#### Dataset

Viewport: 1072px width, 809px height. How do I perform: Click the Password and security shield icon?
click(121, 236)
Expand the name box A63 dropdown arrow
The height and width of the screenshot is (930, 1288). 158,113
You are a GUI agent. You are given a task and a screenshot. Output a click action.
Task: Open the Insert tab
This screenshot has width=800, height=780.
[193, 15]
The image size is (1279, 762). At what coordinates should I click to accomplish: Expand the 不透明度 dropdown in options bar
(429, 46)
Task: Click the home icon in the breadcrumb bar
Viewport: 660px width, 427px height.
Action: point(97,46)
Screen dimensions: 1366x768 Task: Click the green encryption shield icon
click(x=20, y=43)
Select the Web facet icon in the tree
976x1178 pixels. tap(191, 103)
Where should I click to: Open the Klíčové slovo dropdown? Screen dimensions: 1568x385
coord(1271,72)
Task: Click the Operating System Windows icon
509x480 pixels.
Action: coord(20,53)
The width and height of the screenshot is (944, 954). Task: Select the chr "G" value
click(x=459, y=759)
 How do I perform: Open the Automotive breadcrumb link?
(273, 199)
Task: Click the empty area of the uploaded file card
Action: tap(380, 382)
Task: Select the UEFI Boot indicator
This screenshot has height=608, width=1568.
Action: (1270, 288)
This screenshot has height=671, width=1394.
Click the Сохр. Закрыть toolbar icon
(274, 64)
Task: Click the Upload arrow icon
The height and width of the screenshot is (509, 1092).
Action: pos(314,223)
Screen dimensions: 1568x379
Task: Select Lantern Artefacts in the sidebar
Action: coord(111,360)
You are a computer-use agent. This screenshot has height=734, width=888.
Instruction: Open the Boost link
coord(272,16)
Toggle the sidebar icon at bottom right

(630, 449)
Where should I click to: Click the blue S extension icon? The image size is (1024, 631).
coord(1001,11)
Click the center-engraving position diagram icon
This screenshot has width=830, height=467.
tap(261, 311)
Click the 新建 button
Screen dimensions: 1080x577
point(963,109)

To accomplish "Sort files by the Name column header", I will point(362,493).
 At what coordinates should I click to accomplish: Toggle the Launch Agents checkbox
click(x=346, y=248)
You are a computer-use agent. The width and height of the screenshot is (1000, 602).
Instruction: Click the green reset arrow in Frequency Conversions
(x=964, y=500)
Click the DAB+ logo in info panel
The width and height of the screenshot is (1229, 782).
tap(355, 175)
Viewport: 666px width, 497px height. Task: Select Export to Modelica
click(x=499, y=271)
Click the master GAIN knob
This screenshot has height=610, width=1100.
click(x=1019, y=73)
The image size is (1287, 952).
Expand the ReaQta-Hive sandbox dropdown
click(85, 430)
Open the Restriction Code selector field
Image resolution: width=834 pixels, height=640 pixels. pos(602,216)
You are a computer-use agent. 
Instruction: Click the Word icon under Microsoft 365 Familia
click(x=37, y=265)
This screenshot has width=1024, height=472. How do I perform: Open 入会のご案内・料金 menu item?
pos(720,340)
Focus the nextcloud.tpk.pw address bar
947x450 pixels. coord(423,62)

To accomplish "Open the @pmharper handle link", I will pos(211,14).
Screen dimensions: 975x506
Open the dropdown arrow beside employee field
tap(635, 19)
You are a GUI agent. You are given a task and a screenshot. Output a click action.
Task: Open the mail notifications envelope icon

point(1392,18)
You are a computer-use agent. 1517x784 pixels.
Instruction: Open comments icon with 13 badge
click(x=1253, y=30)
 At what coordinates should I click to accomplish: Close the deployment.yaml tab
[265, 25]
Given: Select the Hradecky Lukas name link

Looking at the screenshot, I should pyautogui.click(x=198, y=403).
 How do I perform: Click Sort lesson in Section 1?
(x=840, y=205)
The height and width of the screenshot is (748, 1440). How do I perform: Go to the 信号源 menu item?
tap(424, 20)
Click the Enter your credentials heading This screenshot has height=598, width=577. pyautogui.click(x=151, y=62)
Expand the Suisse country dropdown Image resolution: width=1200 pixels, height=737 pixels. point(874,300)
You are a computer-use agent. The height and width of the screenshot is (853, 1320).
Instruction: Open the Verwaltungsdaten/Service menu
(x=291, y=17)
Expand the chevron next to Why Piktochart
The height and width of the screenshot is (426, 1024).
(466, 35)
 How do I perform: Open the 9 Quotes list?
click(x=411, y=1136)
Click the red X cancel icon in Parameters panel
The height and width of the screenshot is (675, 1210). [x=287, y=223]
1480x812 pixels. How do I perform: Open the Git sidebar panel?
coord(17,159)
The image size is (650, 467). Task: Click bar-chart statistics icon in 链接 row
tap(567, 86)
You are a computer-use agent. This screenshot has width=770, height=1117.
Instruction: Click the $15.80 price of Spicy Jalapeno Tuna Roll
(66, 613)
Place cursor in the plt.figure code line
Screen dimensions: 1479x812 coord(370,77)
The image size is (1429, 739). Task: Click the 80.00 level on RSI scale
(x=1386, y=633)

########

> _Exercise instructions_
Determine how many lines of the data above hold the word "will". Output that number only.

> _Output of the task_
2